January 28, 2007

In the Future Of Mapping

I've more or less finished my first map with Campaign Cartographer, and so feel qualified to comment on it now. So I'll just be doing that for a time. I realize I'm probably the only one who cares, but for the rest of you, here's a nice map to look at.

1. Bitmap symbols and fill styles are, for the most part, a huge plus. They look stunning, are easy enough to use, and generally have good-looking varicolor fills and so give you a wide variety of looks possible. Randomized symbols within a category is also highly useful, though there seems to a bug where it sticks on one symbol a lot.

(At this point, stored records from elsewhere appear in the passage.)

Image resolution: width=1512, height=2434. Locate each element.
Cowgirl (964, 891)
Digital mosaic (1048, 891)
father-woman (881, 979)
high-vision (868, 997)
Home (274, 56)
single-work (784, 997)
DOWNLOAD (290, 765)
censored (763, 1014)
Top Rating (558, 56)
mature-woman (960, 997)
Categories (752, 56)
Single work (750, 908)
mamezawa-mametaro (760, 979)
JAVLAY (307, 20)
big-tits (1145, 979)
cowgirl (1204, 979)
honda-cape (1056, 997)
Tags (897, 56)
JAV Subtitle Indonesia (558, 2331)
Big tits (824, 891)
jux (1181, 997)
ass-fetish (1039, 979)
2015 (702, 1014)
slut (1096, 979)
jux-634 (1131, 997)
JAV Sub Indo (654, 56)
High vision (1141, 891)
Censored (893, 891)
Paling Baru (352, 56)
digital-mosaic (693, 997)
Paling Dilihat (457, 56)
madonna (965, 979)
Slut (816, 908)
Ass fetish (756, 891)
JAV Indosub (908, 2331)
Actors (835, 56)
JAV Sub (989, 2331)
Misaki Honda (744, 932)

On the other hand, load and redraw times are noticably higher. The new swamp symbol looks awful, and unlike in CC2, I can't easily correct that. In fact, they made really zero provision for people wanting swamps or moors or things, which seems utterly bizzare to me given the FR Atlas. Too, while there are forest bitmap fills, which should reduce the amount of time I spend doing forests, they work badly and so do not. Oh well.

2. Dynamic templates were a really good idea. On the other hand, unless I go to the trouble of creating a new map style, which I don't know how to do yet, I've still got some hand editing to do to make myself happy with things like map borders.

3. The way the new drawing tools work (default coast, sea, etc) are mostly good, but are ultimately problematic because I end up using a lot of multipolies for continents and things, which by the very nature of multipolies defeats this setup. I can work around that though. Cost of doing business.

4. On the other hand, sheets are mostly a disaster. They don't automatically switch between each other very well, which is a pain, and can actively screw up your entire map in a way layers do not if you accidentally draw a bunch of stuff on the wrong sheet. I've spent more time thus far fighting sheets so far than actually getting use out of them, which is bad.

5. We're still lacking good 2d town/city markers ala FRIA, but I expected that, and I'm capable of recreating those symbols, so no big deal.

6. I really wish there was a built-in way to do FRIA-style text, but I didn't expect it to happen, so I'm not too disappointed. However, doing an entire map full of FR-style outlined text is a real pain in the ass.

7. There are a few other quirks, like grid snapping and the default non-visual move that annoy me. I can pretty much deal, though.

8. Providing support for old CC2 add-ons was a nice touch, and appreciated, since I have somewhere over $100 in said add-ons.

Overall, I'm pretty happy. I've been a happy CC2 user for about 10 years now, and was always happy with the high-quality maps that, if they weren't quite poster-quality, were good enough for government work. CC3 took that and made it better. Almost as usable (though I say that as somebody who knows the program), and maps that ARE poster-quality. I like it, I do.